As described above, handover can be performed using a prediction model. The handover procedure according to various embodiments can minimize the number of measurement reports by using prediction information to select a target cell and performing early handover. At this time, depending on the transmission method of the measurement report and the processing entity of the prediction calculation using the artificial intelligence model, specific procedures can be divided as follows.

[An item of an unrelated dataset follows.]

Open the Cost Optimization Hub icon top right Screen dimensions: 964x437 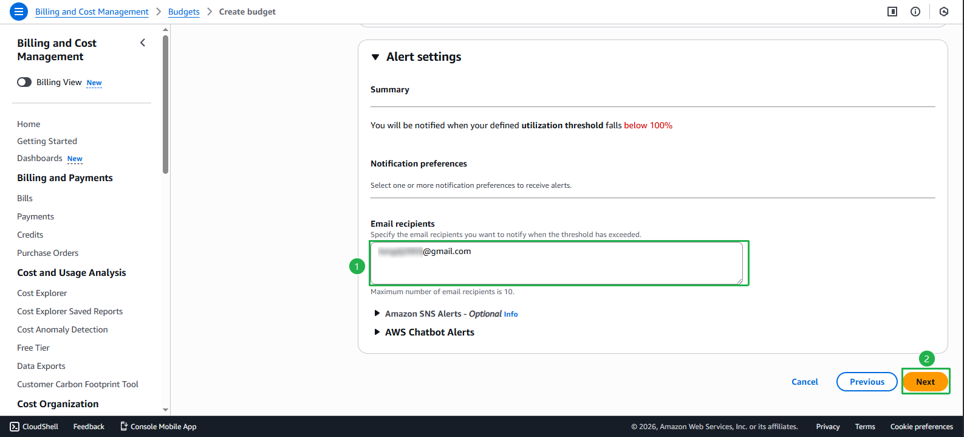tap(943, 11)
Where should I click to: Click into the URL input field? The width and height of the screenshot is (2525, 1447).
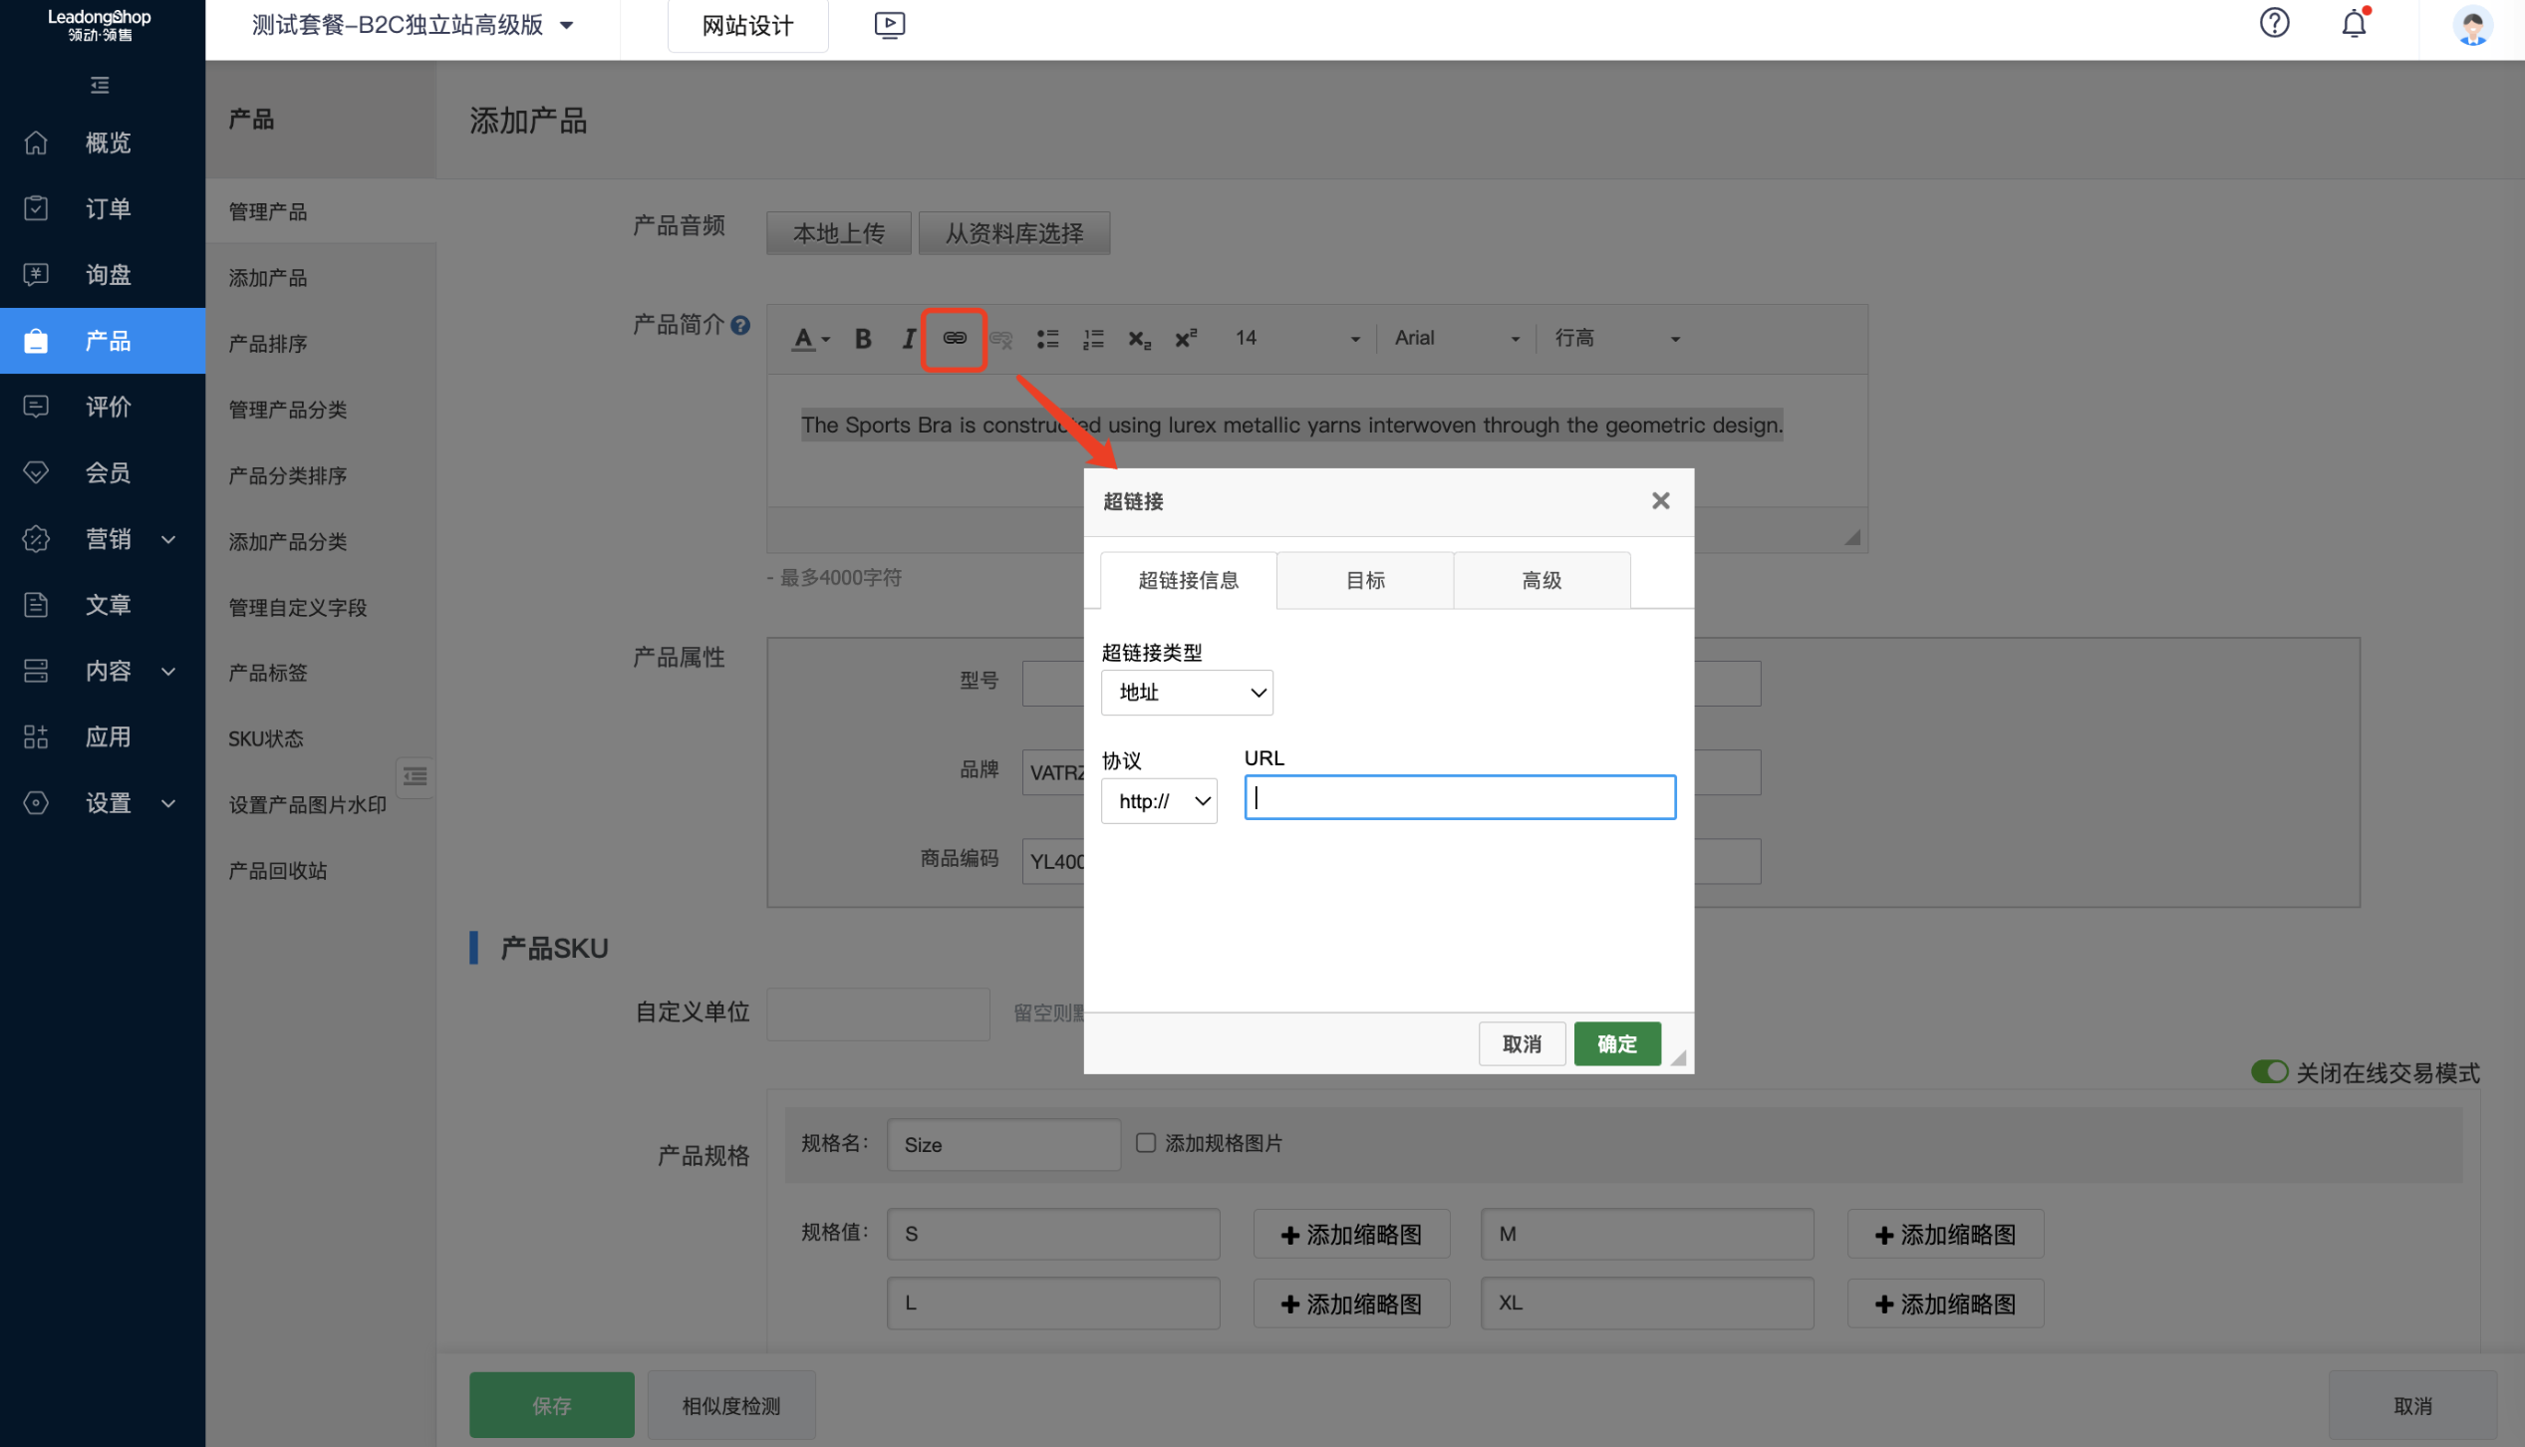coord(1460,797)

Scenario 1) Apply event triggering measurement reporting method and perform prediction calculation on the terminal

Scenario 2) Apply event triggering MR method and perform prediction calculation at base station

Scenario 3) Apply periodic MR method and perform prediction calculation in terminal

Scenario 4) Apply periodic MR method and perform prediction calculation at base station

Each of the scenarios listed above can have advantages and disadvantages. For example, in scenario 2, since the measurement report is transmitted only under the condition that satisfies the measurement report event, signaling overhead is small and energy efficiency can be high compared to the periodic measurement report method. Additionally, in scenario 2, since the prediction operation is processed at the base station, the signaling overhead for prediction is small and the energy consumption of the terminal can be low. In addition, by processing the prediction calculation at a base station with relatively ample computing resources, there is less burden on using a prediction algorithm with a relatively high calculation amount but better performance.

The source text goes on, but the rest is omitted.